B v Attorney General [2003] UKPC 61 is a cited case in New Zealand regarding negligence cases against the government.

==Background==
After his wife died, B was left to raise his 2 daughters (referred to as D1 and D2) on his own. At the time, D1 was aged 7, and D2 5.

In July 1988, without any warning, the police informed him that social workers had just collected his daughters from school, and put into their protection due to allegations that he had sexually molested both his daughters, and proceeded to interview him.

However, as the police found no evidence that he had abused his daughters, no criminal charges were ever laid.

B then arranged for his daughters to move back into his house under the care of one of his employees, until his parents from England arrived to care for them.

The subsequent social worker and psychologists investigations, were both later held by the court to be negligently done.

For example, the doctors examination did not reveal any evidence of sexual abuse, the doctor also noted that the girls "told lies", and daughter D2 said the abuse happened in the attic of their house, when it had no attic, D2 said that both had been sexually abused when the other daughter D1 denied any such abuse, and 2 weeks into their care, the D2 admitted to a family friend that she had lied about the abuse happening.

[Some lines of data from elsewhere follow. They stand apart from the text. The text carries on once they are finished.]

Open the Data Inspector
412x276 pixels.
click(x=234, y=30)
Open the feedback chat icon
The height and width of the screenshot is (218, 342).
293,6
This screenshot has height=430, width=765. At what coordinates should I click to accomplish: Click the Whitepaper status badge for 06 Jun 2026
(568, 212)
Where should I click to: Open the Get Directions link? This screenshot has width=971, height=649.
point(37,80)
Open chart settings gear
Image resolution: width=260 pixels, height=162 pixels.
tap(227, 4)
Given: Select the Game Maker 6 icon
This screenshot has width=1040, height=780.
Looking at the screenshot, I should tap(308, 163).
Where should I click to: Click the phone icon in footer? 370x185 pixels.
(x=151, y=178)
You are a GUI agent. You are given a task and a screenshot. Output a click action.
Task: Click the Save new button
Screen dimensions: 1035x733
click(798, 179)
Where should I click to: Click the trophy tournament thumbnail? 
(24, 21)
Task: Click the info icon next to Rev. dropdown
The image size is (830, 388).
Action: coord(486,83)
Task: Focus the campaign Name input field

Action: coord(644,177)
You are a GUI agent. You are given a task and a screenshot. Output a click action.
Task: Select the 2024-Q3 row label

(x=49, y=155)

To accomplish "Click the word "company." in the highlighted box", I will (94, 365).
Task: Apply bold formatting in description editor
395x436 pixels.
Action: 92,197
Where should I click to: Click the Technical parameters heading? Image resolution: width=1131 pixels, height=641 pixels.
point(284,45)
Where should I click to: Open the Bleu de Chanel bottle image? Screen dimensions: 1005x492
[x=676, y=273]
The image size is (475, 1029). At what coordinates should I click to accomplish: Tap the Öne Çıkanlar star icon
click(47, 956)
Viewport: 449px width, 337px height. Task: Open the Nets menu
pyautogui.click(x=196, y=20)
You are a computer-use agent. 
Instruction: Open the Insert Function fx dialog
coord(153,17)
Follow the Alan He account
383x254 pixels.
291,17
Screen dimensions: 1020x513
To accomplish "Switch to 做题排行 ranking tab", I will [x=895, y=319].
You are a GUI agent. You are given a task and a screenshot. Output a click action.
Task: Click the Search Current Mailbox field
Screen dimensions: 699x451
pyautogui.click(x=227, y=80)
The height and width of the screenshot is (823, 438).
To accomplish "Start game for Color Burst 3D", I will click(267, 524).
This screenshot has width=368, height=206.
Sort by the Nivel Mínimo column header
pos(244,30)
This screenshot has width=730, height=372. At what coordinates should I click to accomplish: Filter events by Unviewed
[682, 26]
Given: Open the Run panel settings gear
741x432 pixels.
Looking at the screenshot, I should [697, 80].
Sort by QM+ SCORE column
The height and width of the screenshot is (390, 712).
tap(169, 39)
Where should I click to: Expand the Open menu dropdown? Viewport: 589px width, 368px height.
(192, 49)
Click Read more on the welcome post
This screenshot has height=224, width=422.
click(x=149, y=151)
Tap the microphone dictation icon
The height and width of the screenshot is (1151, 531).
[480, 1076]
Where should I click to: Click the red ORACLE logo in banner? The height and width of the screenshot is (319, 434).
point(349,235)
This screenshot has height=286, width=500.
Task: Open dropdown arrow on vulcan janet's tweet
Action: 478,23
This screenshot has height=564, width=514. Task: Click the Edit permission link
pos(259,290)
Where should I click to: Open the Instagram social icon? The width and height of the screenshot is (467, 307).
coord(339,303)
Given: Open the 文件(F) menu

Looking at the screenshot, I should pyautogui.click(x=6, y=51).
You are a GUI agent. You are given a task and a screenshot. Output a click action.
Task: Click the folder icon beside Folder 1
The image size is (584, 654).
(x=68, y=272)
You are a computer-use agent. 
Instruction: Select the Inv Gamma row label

Despite all this contradicting evidence, the daughters were still not allowed back with their father until 9 months later, in April 1989, and this only changed after a protracted 9 week family court hearing.

B then sued the government for $50,000 for exemplary damages, and $500,000 in damages on behalf of his daughters.

The Court of Appeal dismissed his claim, and he appealed.

==Held==
The Privy Council ruled that B had no arguable claim. However, the daughters claim was still arguable, and their claim was remitted back to the court for arguing.